Pursuant to the FAA and the Convention, Defendants argue that this Court's inquiry is limited to determining whether: (1) an arbitration agreement exists which falls within the scope of the Convention's reach; and (2) the agreement is null and void, inoperative, or incapable of being performed. (Doc. 5-1 at 7-8.)

As to the first prong, the Arbitration Agreement falls within the scope of the Convention because: (1) the agreement is in writing, (2) arbitration is to take place in New York, which is in a country that is a signatory to the Convention, (3) the dispute arises from an insurance policy, which is a commercial legal relationship, and (4) at least some Defendants are not citizens of the United States. (Id. at 11.) Therefore, the first prong is met. (Id. at 12.)

As to the second prong, Defendants argue that there is nothing to suggest the agreement to arbitrate is null and void, inoperative, or incapable of being performed. Further, such agreements contained in insurance contracts have been enforced by this court and by the Fifth Circuit. (Id. (numerous citations omitted).) Accordingly, this dispute must be compelled to arbitration. (Doc. 5-1 at 2.)

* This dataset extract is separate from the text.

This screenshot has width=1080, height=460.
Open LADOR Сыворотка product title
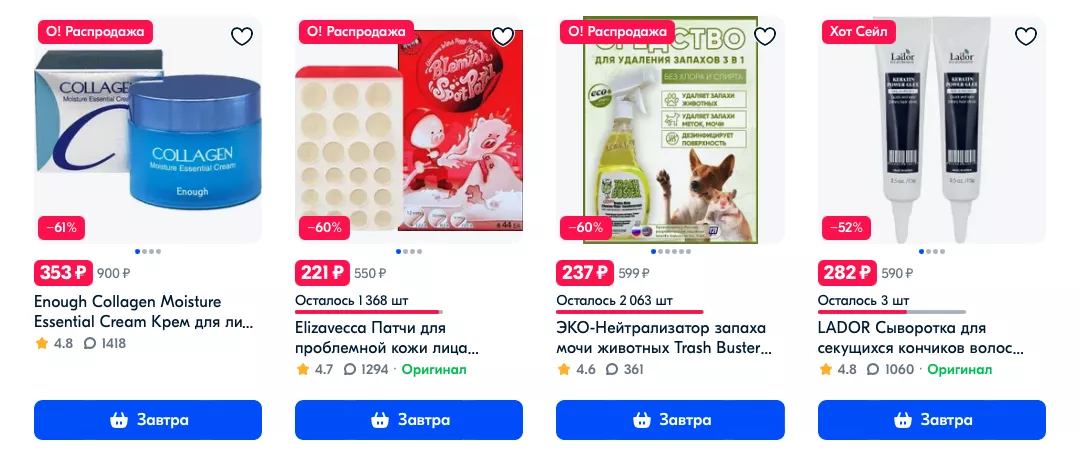(x=921, y=337)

ii. Plaintiff's Opposition

In opposition, Plaintiff argues that the Convention does not apply for three reasons. (Doc. 13 at 9 (citing Bautista v. Star Cruises, 396 F.3d 1289, 1294 (11th Cir. 2005)).) First, Plaintiff argues that the Policy does not "provide for arbitration in a territory of a signatory to the Convention" because New York is listed as the place of arbitration, not an international country. (Id. at 9-10.)

Second, Plaintiff argues that "the Policy listed does not fall within the meaning of the Convention" because "if even one investor or partner of one syndicate [of the Underwriters] is American, Underwriters would not be a foreign entity." (Id. at 11-12.) Additionally, the Policy does not reference the Convention at all, "much less inform Georgetown that any type of international business is going on." (Id. at 10.)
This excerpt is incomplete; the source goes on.